Post general support questions here that do not specifically fall into the Linux or Windows categories.

Moderators: Developers, Moderators

Post Reply
sedoshi
Posts: 28
Joined: Tue Sep 06, 2005 12:37 pm
Location: Cincinnati, Ohio
Contact:

Graphs just stopped graphing

Post by sedoshi »

Hello I have a question.. I have been running my instance of cacti for months and upgrade to the lastest version of cacti about a month back. Everything has been working just fine until yesterday at noon when all my graphs went to NAN. Anyone have any reason why this would happen?

Thanks,
Scott
"Keep away from people who try to belittle your ambitions. Small people always do that, but the really great make you feel that you, too, can
become great."
User avatar
gandalf
Developer
Posts: 22383
Joined: Thu Dec 02, 2004 2:46 am
Location: Muenster, Germany
Contact:

Post by gandalf »

Disk full, crond stopped and lots more. Find some debugging help at the documentation site (see tab at the top of this page or second link of my signature)
Reinhard
sedoshi
Posts: 28
Joined: Tue Sep 06, 2005 12:37 pm
Location: Cincinnati, Ohio
Contact:

RE

Post by sedoshi »

Well I have checked all the obvious options as well tried to find out how to debug the NAN's from your information prior to writing.
Disk is not full,
cron is still running,
command line running of the script shows data being gathered with no errors, in the logs the rrdtool update is working correctly.

This is more of things just stopped for no good reason. Nothing changed nothing failed or stopped other than the counters.

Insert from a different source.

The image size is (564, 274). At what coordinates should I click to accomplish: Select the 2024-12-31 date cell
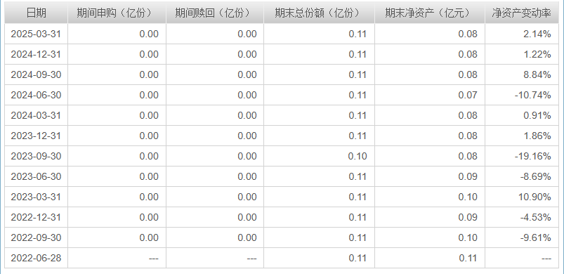[36, 54]
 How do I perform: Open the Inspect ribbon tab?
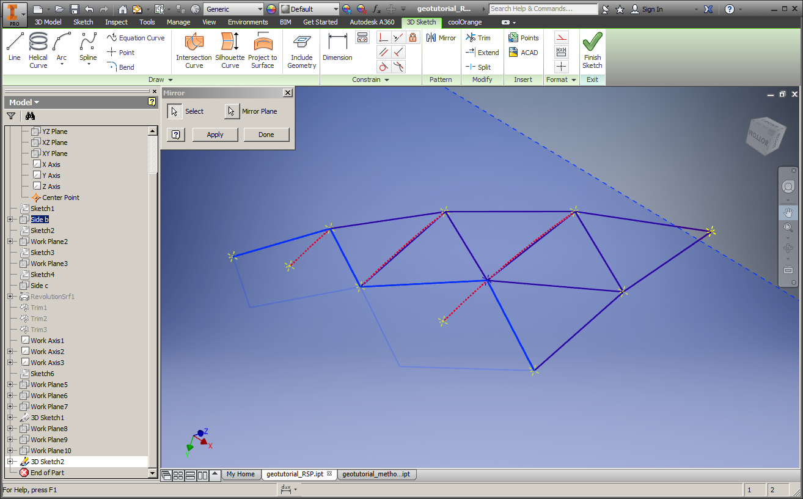(x=116, y=22)
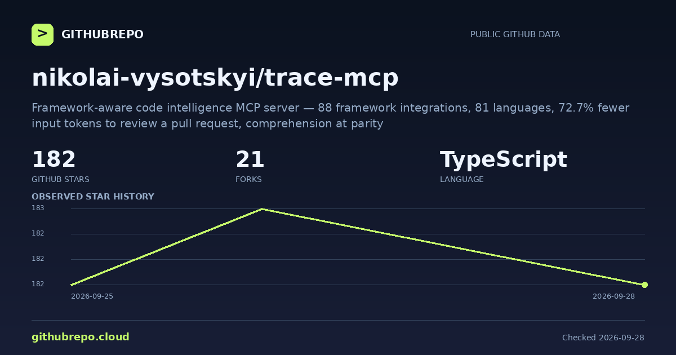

The server had not been touched for over a week prior to this happening. I have gone through the entire page for debugging NAN's and everything works while following the instructions. Does not make much sense to me.

Scott
"Keep away from people who try to belittle your ambitions. Small people always do that, but the really great make you feel that you, too, can
become great."
User avatar
gandalf
Developer
Posts: 22383
Joined: Thu Dec 02, 2004 2:46 am
Location: Muenster, Germany
Contact:

Re: RE

Post by gandalf »

sedoshi wrote:... in the logs the rrdtool update is working correctly.
...
There will never be a failure of rrdtool update in the logs. You will have to check this manually. Table poller_output is not filled up? php memory checked? No changes of mysql, php, rrdtool via yum/apt? Running the poller manually as cactiuser yields valid results or NaN?
Reinhard
sedoshi
Posts: 28
Joined: Tue Sep 06, 2005 12:37 pm
Location: Cincinnati, Ohio
Contact:

RE

Post by sedoshi »

No it is a BSD machine and I am the only user who has rights on the server so there were no upgrades or port changes by anyone. I looked into memory issues as well with php and that should be good as well.

Running the poller I get some zero's returned on some interfaces.. But I have about 380+ devices. This is a diverse network so I have Extreme, Cisco, Tasman, and a few others being tracked. Most show counters gathering data, but still show NAN's on the graphs. That is what I think is the confusing thing. Nothing in the logs show any type of items out of whack. I have the log running in Debug and have for a couple of days. I wrote a little script to zip the log every 15 minutes and move it to another dir so I don't fill that one up. So I can keep an eye on the logs and have some sort of back reference. I am not seeing any things that have changed from prior logs either.

I had not check the Poller table, but when I looked at it it does not appear to be full in any way. That I can tell.

Thanks for the replies. I am not real sure why this would just stop.. Although I do have a lot of larger devices in the system, but the poller times are still down in the 115 Sec range.
"Keep away from people who try to belittle your ambitions. Small people always do that, but the really great make you feel that you, too, can
become great."
User avatar
gandalf
Developer
Posts: 22383
Joined: Thu Dec 02, 2004 2:46 am
Location: Muenster, Germany
Contact:

Post by gandalf »

There is one weird idea: if there had been an update "in future", e.g. with some higher timestamp, rrdtool will refuse to accept updates at "current" timestamps. You will have to chech the rrd files last update timestamp and calculate a "human readable" format from this
Reinhard
User avatar
TheWitness
Developer
Posts: 17059
Joined: Tue May 14, 2002 5:08 pm
Location: MI, USA
Contact:

Post by TheWitness »

Yes, playing with your clock by setting it forward and then back again, after polling has taken place can be disasterous, especially if it's more than an hour.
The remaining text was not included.